REQUIRED WORK:
Give back the line containing "Given: Click the" along with every line after it, exactly, until the entries end.

──────── SOURCE DATA ────────

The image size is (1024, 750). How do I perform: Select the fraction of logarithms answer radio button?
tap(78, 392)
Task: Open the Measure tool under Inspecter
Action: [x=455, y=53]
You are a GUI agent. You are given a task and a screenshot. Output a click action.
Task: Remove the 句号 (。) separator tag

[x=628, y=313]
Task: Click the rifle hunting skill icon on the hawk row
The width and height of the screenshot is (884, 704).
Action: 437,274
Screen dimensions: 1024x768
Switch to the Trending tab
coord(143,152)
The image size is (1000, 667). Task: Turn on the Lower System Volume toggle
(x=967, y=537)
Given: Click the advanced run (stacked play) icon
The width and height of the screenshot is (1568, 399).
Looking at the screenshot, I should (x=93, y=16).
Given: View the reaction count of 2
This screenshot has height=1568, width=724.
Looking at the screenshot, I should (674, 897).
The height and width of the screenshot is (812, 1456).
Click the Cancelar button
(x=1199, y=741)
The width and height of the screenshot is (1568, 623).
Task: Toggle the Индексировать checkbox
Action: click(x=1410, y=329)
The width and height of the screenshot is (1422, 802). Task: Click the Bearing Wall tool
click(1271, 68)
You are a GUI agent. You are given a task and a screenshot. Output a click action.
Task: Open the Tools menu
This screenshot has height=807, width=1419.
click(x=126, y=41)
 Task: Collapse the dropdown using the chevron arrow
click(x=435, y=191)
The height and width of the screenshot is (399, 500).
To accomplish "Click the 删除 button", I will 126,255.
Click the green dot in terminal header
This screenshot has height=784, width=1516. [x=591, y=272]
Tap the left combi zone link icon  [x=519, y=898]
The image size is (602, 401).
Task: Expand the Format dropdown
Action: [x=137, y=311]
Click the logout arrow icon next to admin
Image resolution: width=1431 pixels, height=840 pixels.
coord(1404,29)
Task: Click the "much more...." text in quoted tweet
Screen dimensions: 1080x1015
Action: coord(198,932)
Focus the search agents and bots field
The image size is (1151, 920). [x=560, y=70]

────────

TASK ANSWER:
Given: Click the advanced run (stacked play) icon
The width and height of the screenshot is (1568, 399).
Looking at the screenshot, I should (x=93, y=16).
Given: View the reaction count of 2
This screenshot has height=1568, width=724.
Looking at the screenshot, I should (674, 897).
The height and width of the screenshot is (812, 1456).
Click the Cancelar button
(x=1199, y=741)
The width and height of the screenshot is (1568, 623).
Task: Toggle the Индексировать checkbox
Action: click(x=1410, y=329)
The width and height of the screenshot is (1422, 802). Task: Click the Bearing Wall tool
click(1271, 68)
You are a GUI agent. You are given a task and a screenshot. Output a click action.
Task: Open the Tools menu
This screenshot has height=807, width=1419.
click(x=126, y=41)
 Task: Collapse the dropdown using the chevron arrow
click(x=435, y=191)
The height and width of the screenshot is (399, 500).
To accomplish "Click the 删除 button", I will 126,255.
Click the green dot in terminal header
This screenshot has height=784, width=1516. [x=591, y=272]
Tap the left combi zone link icon  [x=519, y=898]
The image size is (602, 401).
Task: Expand the Format dropdown
Action: [x=137, y=311]
Click the logout arrow icon next to admin
Image resolution: width=1431 pixels, height=840 pixels.
coord(1404,29)
Task: Click the "much more...." text in quoted tweet
Screen dimensions: 1080x1015
Action: coord(198,932)
Focus the search agents and bots field
The image size is (1151, 920). [x=560, y=70]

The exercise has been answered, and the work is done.